Num país em que o extermínio do seu povo e da sua história já foi naturalizado, vou eternizar as memórias de indígenas e negros para as futuras gerações.
Fui ao Cercadinho, no Cerrado de Fruta de Leite para resgatar suas histórias e não deixar enterradas nas bibocas, grotas e cafundó do cerrado para que possamos esquecê-las.
Fui atrás da memória porque vale a pena esse esforço, pois a memória da humanidade somos nós e a responsabilidade em preservá-la, entendê-la e aprendê-la é nossa.
Vou lá com o sonho de que possa fazer do riacho do Cercadinho uma biboca de aprendizagem.
Vou lá com o desejo de que a minha escrita possa ser, ainda, de alguma maneira, algo que contribua com a paz, o desenvolvimento e a reconciliação.
É que 2019, segundo a ONU, é o ano internacional das línguas indígenas. A justificativa é de que as línguas importam para o desenvolvimento, a construção da paz e a reconciliação. 2019 pode também ser chamado, no Brasil, de Ano do Esquecimento, pois, ironicamente, os índios quase foram exterminados por D. João VI, assim que pôs os pés no Brasil.

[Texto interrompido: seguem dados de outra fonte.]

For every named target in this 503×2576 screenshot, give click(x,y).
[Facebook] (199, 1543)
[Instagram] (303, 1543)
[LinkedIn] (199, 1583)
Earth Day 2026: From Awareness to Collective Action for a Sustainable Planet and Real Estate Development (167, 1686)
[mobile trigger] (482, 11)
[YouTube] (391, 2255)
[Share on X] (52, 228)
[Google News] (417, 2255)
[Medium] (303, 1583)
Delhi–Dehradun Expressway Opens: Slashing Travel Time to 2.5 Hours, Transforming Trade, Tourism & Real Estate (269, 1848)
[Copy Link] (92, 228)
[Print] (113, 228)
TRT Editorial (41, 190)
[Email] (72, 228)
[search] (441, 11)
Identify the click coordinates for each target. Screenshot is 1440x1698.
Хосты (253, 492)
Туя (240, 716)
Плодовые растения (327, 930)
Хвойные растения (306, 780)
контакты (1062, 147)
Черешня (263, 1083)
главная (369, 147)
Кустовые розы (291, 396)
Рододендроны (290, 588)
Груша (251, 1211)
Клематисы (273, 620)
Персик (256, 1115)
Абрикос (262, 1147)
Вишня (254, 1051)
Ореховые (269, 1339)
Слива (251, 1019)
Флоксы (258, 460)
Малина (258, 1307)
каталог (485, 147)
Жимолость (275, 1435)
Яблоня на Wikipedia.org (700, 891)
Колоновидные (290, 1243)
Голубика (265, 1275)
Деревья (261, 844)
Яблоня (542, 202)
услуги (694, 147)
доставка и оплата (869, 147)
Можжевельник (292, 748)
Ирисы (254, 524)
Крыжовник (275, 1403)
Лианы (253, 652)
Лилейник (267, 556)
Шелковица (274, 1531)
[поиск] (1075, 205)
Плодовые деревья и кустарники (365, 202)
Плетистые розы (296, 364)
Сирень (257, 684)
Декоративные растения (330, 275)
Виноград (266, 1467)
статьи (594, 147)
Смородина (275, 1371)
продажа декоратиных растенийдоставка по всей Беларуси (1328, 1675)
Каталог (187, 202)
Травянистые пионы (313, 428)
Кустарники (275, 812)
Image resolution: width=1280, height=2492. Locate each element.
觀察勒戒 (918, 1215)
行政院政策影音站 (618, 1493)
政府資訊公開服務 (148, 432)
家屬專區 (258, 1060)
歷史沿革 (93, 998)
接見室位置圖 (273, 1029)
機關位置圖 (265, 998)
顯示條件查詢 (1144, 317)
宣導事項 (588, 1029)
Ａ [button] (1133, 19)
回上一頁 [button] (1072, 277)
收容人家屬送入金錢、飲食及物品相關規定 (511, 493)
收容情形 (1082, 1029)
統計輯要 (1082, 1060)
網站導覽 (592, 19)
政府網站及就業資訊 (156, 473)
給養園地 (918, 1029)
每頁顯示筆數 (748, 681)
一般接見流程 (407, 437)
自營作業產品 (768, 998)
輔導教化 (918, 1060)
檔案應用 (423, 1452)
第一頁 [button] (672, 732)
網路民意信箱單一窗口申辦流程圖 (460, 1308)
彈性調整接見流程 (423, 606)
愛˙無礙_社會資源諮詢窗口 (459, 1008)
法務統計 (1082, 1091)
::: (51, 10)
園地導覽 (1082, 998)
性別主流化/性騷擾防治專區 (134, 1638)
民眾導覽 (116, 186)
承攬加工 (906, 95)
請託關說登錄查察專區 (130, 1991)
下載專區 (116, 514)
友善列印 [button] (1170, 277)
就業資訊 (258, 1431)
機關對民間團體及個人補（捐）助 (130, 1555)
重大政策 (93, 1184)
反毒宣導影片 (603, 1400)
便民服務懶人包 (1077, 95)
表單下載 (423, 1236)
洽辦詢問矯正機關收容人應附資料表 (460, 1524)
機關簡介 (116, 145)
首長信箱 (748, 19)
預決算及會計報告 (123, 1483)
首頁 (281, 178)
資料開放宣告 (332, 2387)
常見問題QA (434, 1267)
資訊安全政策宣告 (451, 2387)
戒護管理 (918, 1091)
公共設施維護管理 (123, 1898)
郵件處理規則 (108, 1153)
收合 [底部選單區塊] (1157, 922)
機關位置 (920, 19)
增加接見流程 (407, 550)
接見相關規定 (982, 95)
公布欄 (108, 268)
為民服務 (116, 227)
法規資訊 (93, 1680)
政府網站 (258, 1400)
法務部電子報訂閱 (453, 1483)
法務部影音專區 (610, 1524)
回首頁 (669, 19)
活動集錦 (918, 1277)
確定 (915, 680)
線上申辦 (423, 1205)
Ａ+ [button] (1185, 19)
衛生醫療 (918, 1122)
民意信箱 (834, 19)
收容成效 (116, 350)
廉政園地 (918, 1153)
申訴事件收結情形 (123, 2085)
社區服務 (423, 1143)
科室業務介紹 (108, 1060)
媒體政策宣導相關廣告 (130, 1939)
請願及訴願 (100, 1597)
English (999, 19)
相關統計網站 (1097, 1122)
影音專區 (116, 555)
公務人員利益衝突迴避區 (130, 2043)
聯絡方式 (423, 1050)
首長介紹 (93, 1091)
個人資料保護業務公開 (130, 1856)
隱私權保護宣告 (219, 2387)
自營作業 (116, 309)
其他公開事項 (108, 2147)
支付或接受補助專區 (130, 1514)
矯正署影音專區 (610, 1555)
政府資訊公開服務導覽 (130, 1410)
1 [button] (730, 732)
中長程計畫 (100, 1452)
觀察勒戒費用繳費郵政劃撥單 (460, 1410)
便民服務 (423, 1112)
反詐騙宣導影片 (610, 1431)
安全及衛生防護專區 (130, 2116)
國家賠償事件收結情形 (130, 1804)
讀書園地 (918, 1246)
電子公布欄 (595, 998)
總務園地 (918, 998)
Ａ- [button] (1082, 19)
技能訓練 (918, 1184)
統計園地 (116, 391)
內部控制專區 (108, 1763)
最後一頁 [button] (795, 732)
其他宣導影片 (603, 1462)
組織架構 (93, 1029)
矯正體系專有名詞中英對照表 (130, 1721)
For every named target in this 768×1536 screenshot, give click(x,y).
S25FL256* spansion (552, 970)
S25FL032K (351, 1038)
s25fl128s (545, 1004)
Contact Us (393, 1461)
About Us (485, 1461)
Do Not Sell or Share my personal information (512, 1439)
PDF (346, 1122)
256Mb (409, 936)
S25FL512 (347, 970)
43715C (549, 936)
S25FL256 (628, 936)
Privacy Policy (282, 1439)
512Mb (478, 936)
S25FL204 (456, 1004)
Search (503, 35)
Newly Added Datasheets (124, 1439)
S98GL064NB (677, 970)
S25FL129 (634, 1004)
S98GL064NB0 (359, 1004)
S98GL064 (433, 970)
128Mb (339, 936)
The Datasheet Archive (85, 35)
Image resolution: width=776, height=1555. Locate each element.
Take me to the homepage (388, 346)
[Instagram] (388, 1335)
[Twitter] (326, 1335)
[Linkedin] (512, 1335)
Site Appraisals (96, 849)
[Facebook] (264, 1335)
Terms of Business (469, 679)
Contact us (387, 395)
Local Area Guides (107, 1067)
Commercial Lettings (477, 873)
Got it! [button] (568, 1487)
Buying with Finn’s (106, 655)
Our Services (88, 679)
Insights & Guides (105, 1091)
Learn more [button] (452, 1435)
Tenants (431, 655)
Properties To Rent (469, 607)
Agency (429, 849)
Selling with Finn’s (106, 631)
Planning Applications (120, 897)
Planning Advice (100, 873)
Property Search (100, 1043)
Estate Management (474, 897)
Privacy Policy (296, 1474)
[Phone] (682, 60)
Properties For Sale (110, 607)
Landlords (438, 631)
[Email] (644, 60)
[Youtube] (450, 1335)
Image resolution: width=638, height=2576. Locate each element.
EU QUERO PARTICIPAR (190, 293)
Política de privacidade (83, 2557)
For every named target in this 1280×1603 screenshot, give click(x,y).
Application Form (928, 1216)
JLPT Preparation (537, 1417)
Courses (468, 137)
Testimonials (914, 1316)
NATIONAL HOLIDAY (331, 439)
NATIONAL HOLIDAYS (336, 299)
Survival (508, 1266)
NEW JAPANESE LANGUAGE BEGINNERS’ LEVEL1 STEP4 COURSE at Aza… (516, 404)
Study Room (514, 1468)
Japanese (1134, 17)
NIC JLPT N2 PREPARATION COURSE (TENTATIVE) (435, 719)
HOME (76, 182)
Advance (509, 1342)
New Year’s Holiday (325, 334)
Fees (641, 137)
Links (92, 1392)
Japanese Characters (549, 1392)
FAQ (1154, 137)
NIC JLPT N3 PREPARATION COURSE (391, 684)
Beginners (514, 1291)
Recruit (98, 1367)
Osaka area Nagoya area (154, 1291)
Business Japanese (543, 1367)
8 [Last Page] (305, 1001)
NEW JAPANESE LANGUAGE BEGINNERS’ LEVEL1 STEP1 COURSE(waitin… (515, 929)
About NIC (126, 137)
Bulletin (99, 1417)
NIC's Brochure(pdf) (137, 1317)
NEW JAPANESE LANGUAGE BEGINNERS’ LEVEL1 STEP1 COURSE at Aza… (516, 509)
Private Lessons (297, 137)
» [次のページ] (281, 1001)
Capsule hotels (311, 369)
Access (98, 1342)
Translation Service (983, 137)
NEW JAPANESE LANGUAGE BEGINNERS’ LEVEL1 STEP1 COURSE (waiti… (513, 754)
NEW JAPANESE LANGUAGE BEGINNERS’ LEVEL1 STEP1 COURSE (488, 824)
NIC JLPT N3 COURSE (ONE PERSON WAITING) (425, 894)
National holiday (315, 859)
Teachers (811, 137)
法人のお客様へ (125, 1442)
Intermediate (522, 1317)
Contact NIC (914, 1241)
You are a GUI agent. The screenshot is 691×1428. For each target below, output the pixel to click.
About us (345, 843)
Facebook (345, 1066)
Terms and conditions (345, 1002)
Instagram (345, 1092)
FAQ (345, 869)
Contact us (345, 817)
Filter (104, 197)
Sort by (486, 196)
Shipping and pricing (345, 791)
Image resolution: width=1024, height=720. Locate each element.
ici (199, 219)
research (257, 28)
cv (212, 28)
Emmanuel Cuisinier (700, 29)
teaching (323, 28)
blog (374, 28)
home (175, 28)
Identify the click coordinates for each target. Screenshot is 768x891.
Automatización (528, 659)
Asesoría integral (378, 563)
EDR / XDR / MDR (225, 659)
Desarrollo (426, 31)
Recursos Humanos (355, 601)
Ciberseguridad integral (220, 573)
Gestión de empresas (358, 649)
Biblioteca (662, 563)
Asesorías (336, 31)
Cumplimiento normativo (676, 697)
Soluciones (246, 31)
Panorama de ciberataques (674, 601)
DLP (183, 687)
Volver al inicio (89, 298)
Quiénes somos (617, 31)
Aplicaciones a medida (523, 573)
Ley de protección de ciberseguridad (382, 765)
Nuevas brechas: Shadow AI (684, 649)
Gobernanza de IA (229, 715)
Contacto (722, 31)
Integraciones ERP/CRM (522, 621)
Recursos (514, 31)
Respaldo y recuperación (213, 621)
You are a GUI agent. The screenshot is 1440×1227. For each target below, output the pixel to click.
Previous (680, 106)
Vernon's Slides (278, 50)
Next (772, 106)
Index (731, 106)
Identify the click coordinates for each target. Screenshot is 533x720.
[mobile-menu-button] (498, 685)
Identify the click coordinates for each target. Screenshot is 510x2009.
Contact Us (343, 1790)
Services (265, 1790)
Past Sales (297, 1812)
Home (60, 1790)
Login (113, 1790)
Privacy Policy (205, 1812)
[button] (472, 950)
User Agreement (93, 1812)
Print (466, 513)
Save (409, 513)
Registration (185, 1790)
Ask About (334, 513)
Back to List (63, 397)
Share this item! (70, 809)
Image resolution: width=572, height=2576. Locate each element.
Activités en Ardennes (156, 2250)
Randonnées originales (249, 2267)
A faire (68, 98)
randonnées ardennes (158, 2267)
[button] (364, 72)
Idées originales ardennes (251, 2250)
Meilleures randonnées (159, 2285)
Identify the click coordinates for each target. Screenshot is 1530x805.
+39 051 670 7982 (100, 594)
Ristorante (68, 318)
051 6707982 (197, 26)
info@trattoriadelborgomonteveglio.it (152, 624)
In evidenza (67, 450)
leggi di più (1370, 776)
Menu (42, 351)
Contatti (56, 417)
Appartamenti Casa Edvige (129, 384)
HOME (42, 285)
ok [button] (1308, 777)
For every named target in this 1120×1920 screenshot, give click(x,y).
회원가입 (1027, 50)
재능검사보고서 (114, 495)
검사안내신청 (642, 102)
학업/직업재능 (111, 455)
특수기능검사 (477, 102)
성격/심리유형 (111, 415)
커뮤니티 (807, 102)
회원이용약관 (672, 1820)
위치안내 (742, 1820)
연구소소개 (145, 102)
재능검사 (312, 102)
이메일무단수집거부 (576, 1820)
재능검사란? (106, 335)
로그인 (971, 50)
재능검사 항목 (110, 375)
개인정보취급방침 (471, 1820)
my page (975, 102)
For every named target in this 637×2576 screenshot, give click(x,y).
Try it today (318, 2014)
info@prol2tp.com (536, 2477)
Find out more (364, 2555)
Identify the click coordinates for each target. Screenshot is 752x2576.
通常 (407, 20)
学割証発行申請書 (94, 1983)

Tudo quanto era índio encontrado transitando pelos caminhos, acampado ou aldeado, podia ser morto. Se o camarada que capturasse ‘nossos parentes’ apresentasse um par de orelhas de índios ganhava 2 mil réis. Se apresentasse 4 pares de orelha, ganhava uma grana maior. Então, tinha gente que passava a vida só cortando a cabeça de índio e entregando orelha no regimento militar, no quartel e ganhando recompensa”, foi o que contou Ailton Krenak, liderança indígena reconhecida mundialmente, em entrevista registrada pelo Museu da Pessoa, em 2007.
Agora, essa e mais 11 histórias de lideranças indígenas – assim como um conjunto de 100 horas de entrevistas sobre memórias de outros brasileiros e brasileiras – estão sendo levadas pelo Museu da Pessoa para serem depositadas no Arquivo Ártico Mundial, um cofre à prova de desastres criado para garantir que a memória digital mundial esteja disponível para as gerações futuras.
Faz parte da memória somente o que se torna um novo aprendizado. Esta dinâmica serve para pessoas ou sociedades. O que me leva de volta a Cercadinho e a Vila dos contadores de história. Será que nem o extermínio desse povo, nem a Vila servirá a nenhuma espécie de aprendizado?
Pra mim seria um triste acaso que registros do século XVI, que acompanhavam a diversidade indígena de etnias e línguas que ocupavam os territórios, que atualmente correspondem ao Brasil, forem esquecidos.
Haverá um momento em que o país fará um esforço para aprender com suas memórias? Para isso, não precisamos de museus espetaculares. Precisamos que as memórias – sejam essas as ditaduras, os incêndios e os extermínios – integrem os currículos escolares, os livros, os debates e os cotidianos dessa e das novas gerações.